From January to July 16, TSA issued 1,450 fines nationwide, Ms. McCauley said; a small number compared with the millions of prohibited items passengers surrendered to screeners during that time.

At least 59 million fliers passed through D/FW in 2005. TSA officials issued $45,110 in fines, the fifth-highest amount in the nation. Information on individuals fined at D/FW was not immediately available.

D/FW officials weren't surprised at the airport's spot on the list, given its size. But Mike Moncrief, Fort Worth mayor and member of the D/FW Airport Board of Directors, said he was concerned travelers were in the dark.

Security areas are full of signs about which items are barred, he said, so why not take the same care to alert passengers about fines, too? TSA is responsible for security areas, the mayor said, but maybe D/FW should look into giving travelers more notice.

Phoenix leads list

Fines vary widely from airport to airport.

Chicago O'Hare International is the second-busiest airport in the world, but its TSA penalties put it 10th-highest in fines in 2005. Phoenix Sky Harbor International Airport is the sixth-largest airport in the country with 40 million passengers in 2005, but TSA security there gave out the highest total fines by far - $77,420.

"Clearly we wouldn't want to be at the top of that list," said Todd Sanders, a spokesman for the Phoenix Chamber of Commerce.

Phoenix is a fast-growing airport, Mr. Sanders said. Officials there have to deal with that growth as well as changes in carry-on rules, which might account for Phoenix's high numbers, he said.

The TSA's Ms. McCauley said a number of factors probably caused certain airports to issue more fines.
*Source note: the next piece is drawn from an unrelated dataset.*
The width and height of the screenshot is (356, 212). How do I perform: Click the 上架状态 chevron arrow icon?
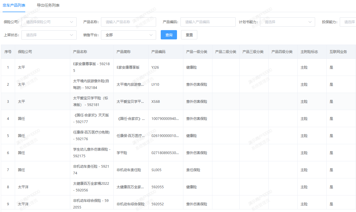[x=72, y=35]
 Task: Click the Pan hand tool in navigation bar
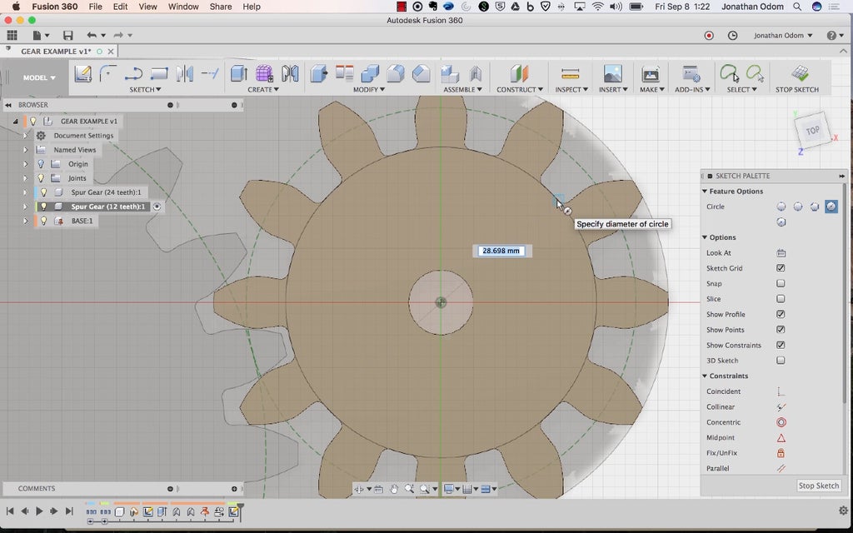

Among them, she said: states with more gun owners.

"The more people that carry [guns], the more incidents you're likely to have at your checkpoint," she said.
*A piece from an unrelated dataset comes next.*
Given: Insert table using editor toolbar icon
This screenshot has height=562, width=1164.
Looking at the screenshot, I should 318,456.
Tom Parsons, publisher of Arlington-based Bestfares.com, agreed.

"There's too many cowboys in Phoenix. You think we've got cowboys in Texas? Go to Arizona," said Mr. Parsons, who also hadn't known that TSA could issue fines.

But permissive guns laws don't always mean more penalties.
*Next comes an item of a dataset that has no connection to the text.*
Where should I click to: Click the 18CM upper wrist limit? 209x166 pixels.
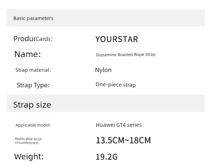pos(140,140)
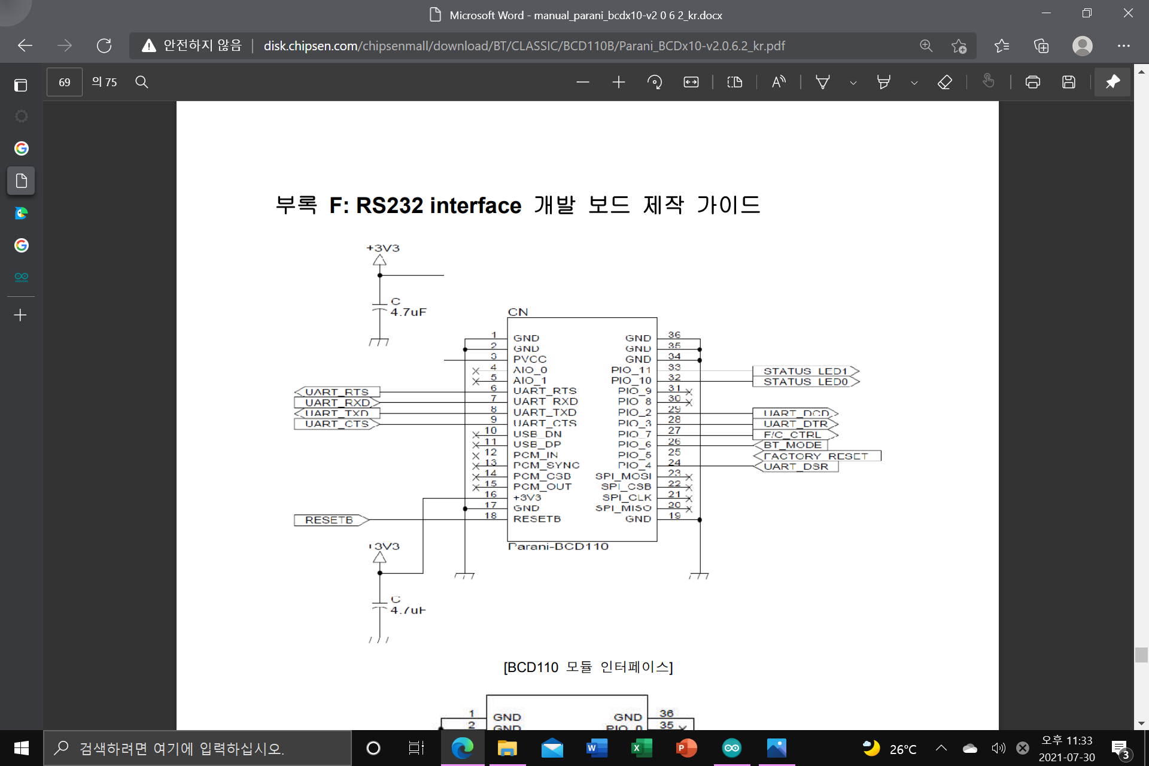The width and height of the screenshot is (1149, 766).
Task: Select the Erase tool
Action: pyautogui.click(x=944, y=82)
Minnesota allows residents to carry concealed weapons, but TSA officials in the Minneapolis-St. Paul International Airport issued roughly the same amount in fines as Dallas Love Field, a much smaller airport. Love Field assessed $15,100 and was 29th-highest in the nation.

TSA tries to be consistent with its penalties, said Ms. McCauley, but it's impossible to set a fine for every possible situation.

The agency explicitly outlines fine ranges for trying to bring guns, explosives and ammunition on board a plane. It also gives a range for the weapons category, which includes "sharp objects, clublike items and other prohibited items" for a penalty of $250 to $1,500.

Passengers can be fined for their actions, as well. For example, "interference with screening" that includes physical contact could cost a traveler between $1,500 and $5,000, and "nonphysical contact" between $500 and $1,500.

Dear flier: You're fined

People usually don't know they've been fined until a letter arrives at their homes. In reviewing incident reports, TSA officials consider factors like whether the passenger tried to conceal the item or the "attitude of the violator."

Ms. McCauley said fliers can fight fines through an informal conversation or a formal hearing. Those who contest the penalties may eventually have to travel to the airport where TSA issued the fine.

Money from the fines goes into the U.S. Treasury General Fund - not to TSA. If the violator doesn't pay, the Department of Treasury takes actions to collect payment, such as withholding the violator's tax refunds.

Bernie Moore, arriving recently at Love Field from Denver, said it made sense for TSA to have fines, but he thought individual screeners had too much discretion.

In the harried atmosphere of an airport terminal, something as simple as a minor flare-up in tempers could land harmless people in trouble, he said.

"It relies too much on people under stress. Things like that intensify in a hurry," Mr. Moore said.

Marcus Whitaker of Fort Worth said TSA needed to take certain measures - including fines - to protect passengers.

"I really don't have any bias toward it,'' he said, "probably because it hasn't happened to me yet."